DATA FOR THIS EXERCISE:
——

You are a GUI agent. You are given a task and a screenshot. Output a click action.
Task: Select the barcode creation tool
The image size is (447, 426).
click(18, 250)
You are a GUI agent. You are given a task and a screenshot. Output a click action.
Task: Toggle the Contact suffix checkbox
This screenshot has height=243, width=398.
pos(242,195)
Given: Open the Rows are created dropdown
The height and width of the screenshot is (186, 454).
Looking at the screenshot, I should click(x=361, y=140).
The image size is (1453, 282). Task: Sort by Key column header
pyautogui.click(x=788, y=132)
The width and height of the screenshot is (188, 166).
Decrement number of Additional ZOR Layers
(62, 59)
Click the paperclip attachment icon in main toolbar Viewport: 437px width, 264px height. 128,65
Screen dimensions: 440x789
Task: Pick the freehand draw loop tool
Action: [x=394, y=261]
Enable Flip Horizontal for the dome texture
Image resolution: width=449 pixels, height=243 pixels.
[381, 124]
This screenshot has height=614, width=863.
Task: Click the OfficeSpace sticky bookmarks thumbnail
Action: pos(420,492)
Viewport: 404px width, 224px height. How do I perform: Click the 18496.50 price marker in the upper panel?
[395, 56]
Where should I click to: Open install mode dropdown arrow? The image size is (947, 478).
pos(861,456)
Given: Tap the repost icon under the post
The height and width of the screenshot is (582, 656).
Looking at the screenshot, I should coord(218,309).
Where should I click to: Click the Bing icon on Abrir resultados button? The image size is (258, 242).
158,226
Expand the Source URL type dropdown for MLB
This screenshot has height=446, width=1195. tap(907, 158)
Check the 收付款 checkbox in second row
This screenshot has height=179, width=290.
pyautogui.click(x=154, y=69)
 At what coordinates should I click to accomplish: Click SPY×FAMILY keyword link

——

EXERCISE BRIEF:
Write down every record shown above precisely.

ANSWER TO THE EXERCISE:
You are a GUI agent. You are given a task and a screenshot. Output a click action.
Task: Select the barcode creation tool
The image size is (447, 426).
click(18, 250)
You are a GUI agent. You are given a task and a screenshot. Output a click action.
Task: Toggle the Contact suffix checkbox
This screenshot has height=243, width=398.
pos(242,195)
Given: Open the Rows are created dropdown
The height and width of the screenshot is (186, 454).
Looking at the screenshot, I should click(x=361, y=140).
The image size is (1453, 282). Task: Sort by Key column header
pyautogui.click(x=788, y=132)
The width and height of the screenshot is (188, 166).
Decrement number of Additional ZOR Layers
(62, 59)
Click the paperclip attachment icon in main toolbar Viewport: 437px width, 264px height. 128,65
Screen dimensions: 440x789
Task: Pick the freehand draw loop tool
Action: [x=394, y=261]
Enable Flip Horizontal for the dome texture
Image resolution: width=449 pixels, height=243 pixels.
[381, 124]
This screenshot has height=614, width=863.
Task: Click the OfficeSpace sticky bookmarks thumbnail
Action: pos(420,492)
Viewport: 404px width, 224px height. How do I perform: Click the 18496.50 price marker in the upper panel?
[395, 56]
Where should I click to: Open install mode dropdown arrow? The image size is (947, 478).
pos(861,456)
Given: Tap the repost icon under the post
The height and width of the screenshot is (582, 656).
Looking at the screenshot, I should coord(218,309).
Where should I click to: Click the Bing icon on Abrir resultados button? The image size is (258, 242).
158,226
Expand the Source URL type dropdown for MLB
This screenshot has height=446, width=1195. tap(907, 158)
Check the 收付款 checkbox in second row
This screenshot has height=179, width=290.
pyautogui.click(x=154, y=69)
 At what coordinates should I click to accomplish: Click SPY×FAMILY keyword link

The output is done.